Sir Isaac, scandalizzato da una disinvoltura simile, intervenne a quel punto, con una presentazione formale ed elaborata. Don cercò febbrilmente di ricordare qualcosa di più di due parole di Alto Marziano, rinunciò, e si accontentò di dire:

«Lieto di conoscerla, signore.»

«L’onore è mio,» pigolò la voce stanca del marziano. «’Un alto padre getta una lunga ombra’.»

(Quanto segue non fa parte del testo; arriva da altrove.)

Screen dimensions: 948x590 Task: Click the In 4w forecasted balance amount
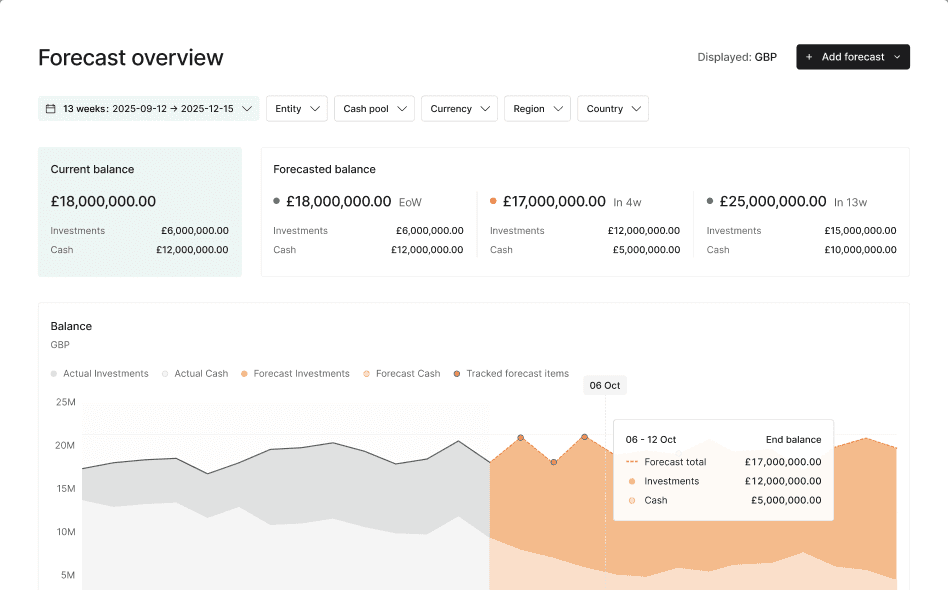tap(554, 201)
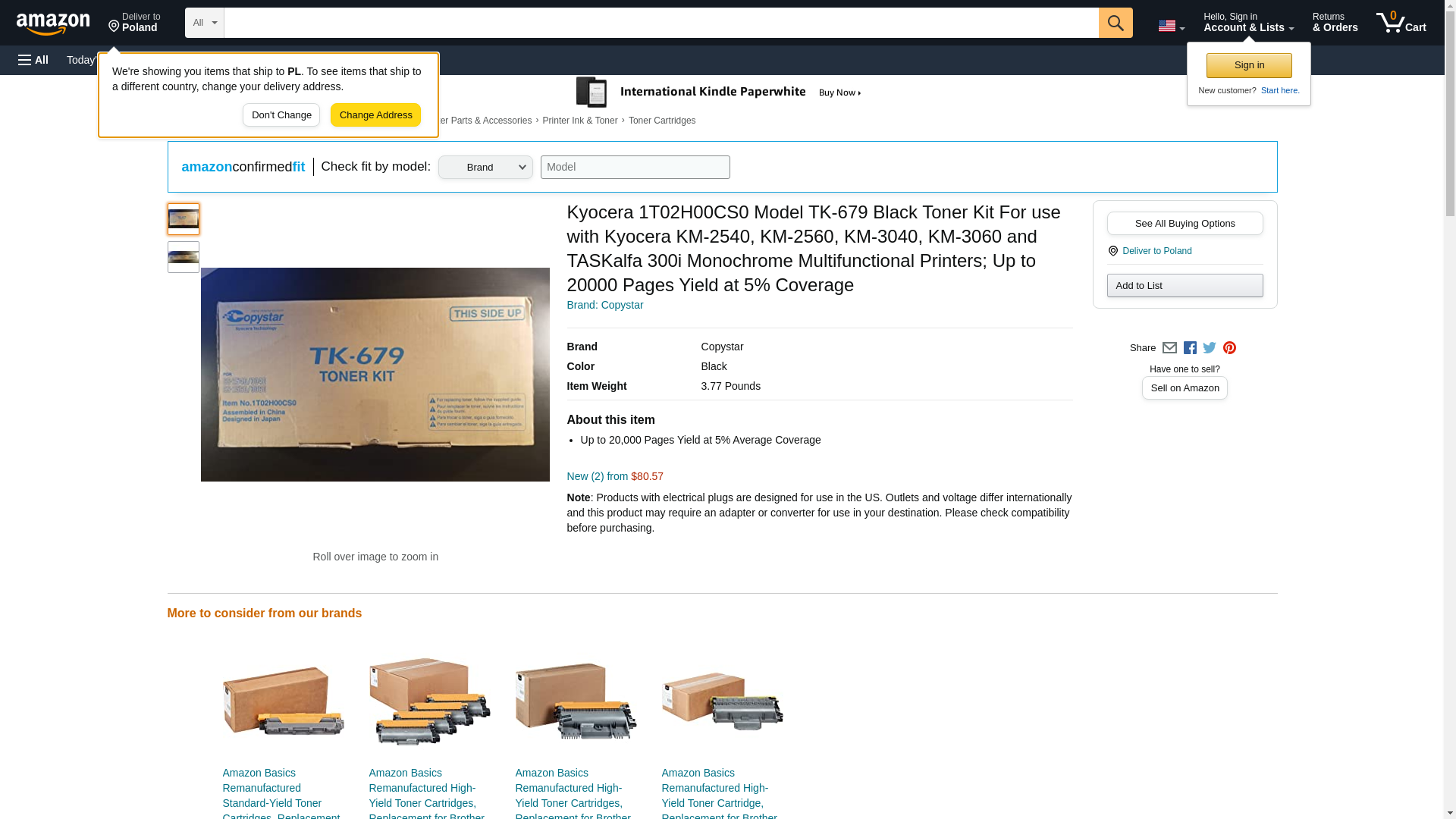Screen dimensions: 1456x819
Task: Open Account & Lists menu
Action: coord(1248,23)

Don si chiese cosa avrebbe dovuto rispondere, pensando che la rozza mancanza di buone maniere dei vieni-sopra aveva i suoi lati buoni. Phipps intervenne, dicendo:

«Vediamo di metterci al lavoro, prima che Malath si consumi completamente. Sir Isaac?»

«Molto bene. Donald, tu sai di essere il benvenuto nella mia casa.»

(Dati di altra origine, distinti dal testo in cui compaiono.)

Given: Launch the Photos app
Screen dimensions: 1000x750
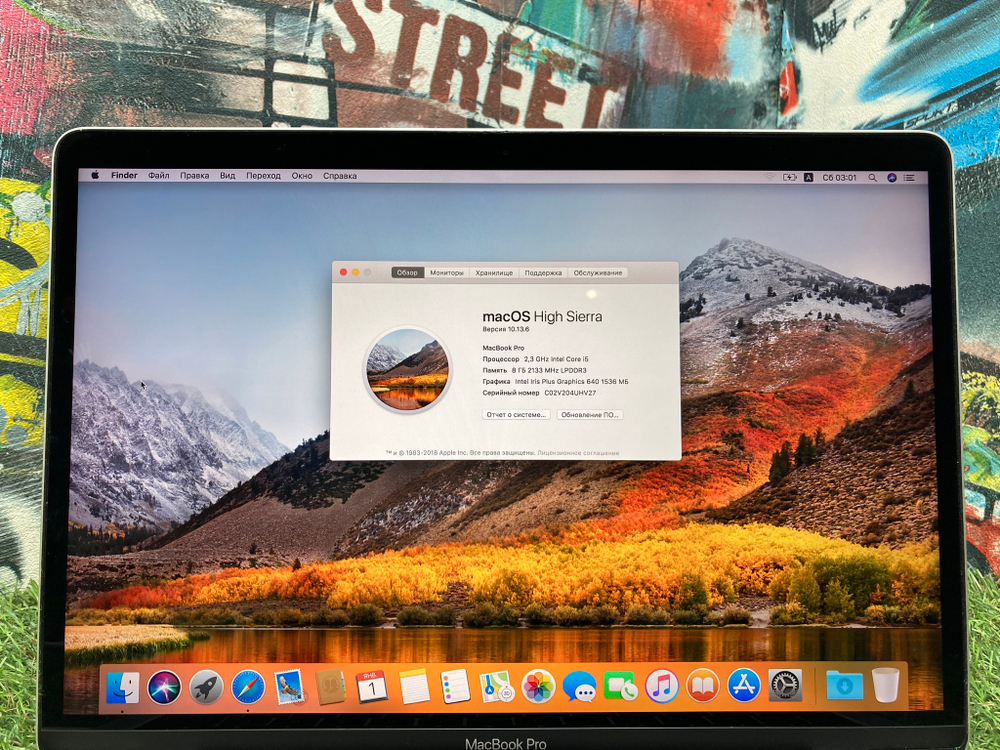Looking at the screenshot, I should pyautogui.click(x=536, y=688).
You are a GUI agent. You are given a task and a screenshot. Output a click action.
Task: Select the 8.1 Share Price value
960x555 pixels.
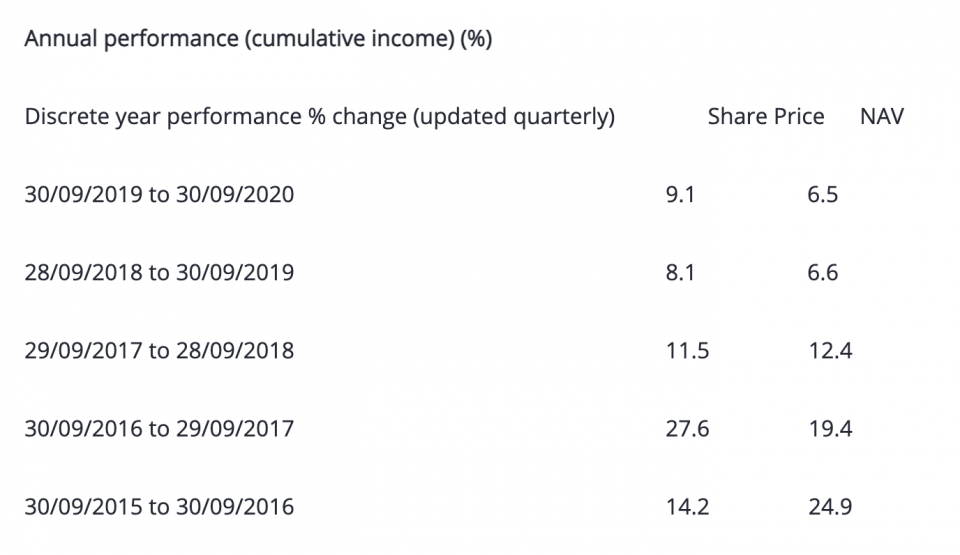(680, 272)
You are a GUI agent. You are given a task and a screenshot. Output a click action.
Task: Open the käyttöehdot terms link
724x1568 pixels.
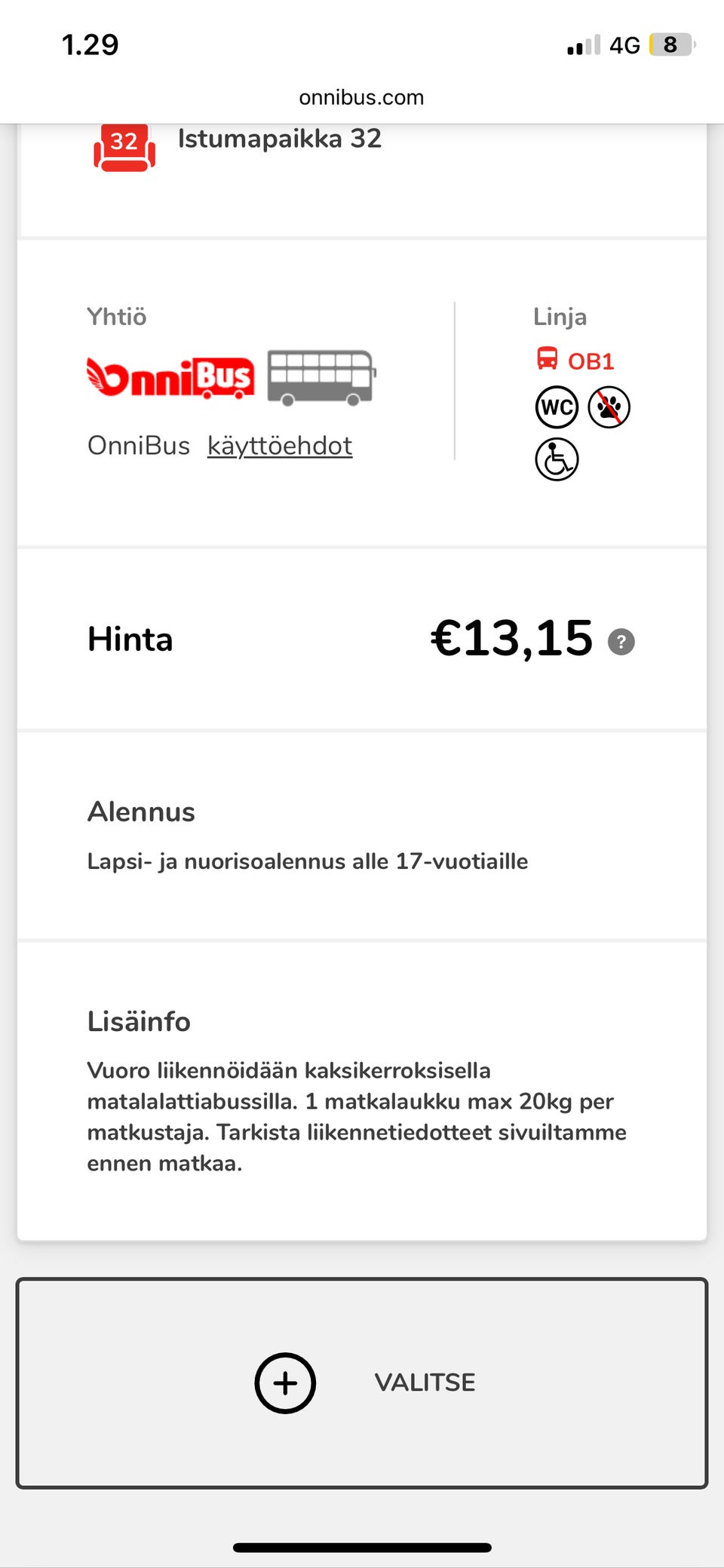(280, 446)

«Uh… be’, sì, Sir Isaac, grazie.»

«Tu sai che io ti ho esortato a farmi visita, prima di sapere qualcosa di più, sul tuo conto, della tua discendenza e del tuo grande spirito.»

«Sì, signore, lei mi ha chiesto di venire a trovarla. E ho cercato di farlo. L’ho cercato davvero… ma non sapevo dove lei fosse atterrato. Cominciavo a organizzarmi, per fare qualche piccola indagine, quando i Verdi sono atterrati. Ne sono enormemente dispiaciuto.» Don si sentiva vagamente a disagio, sapendo che aveva rimandato, semplicemente, la questione fino al momento in cui avrebbe avuto un favore da chiedere.

«E io ho cercato di trovarti, Donald… e sono stato colto dalla medesima sfortuna. Recentemente, grazie alle voci che vengono portate dalla nebbia, ho finalmente scoperto dove ti trovavi e cosa stavi facendo.» Sir Isaac fece una pausa, come se trovasse difficile la scelta delle parole. «Sapendo che questa casa è la tua casa, sapendo che tu eri il benvenuto in ogni caso, potrai mai perdonarmi, quando scoprirai di essere stato chiamato anche per un motivo estremamente pratico?»

Don decise che questo richiedeva l’uso della ‘vera lingua’.

«’Come possono gli occhi offendere la coda? O il padre offendere il figlio?’ Che posso fare per aiutarla, Sir Isaac? Avevo già intuito che stava accadendo qualcosa.»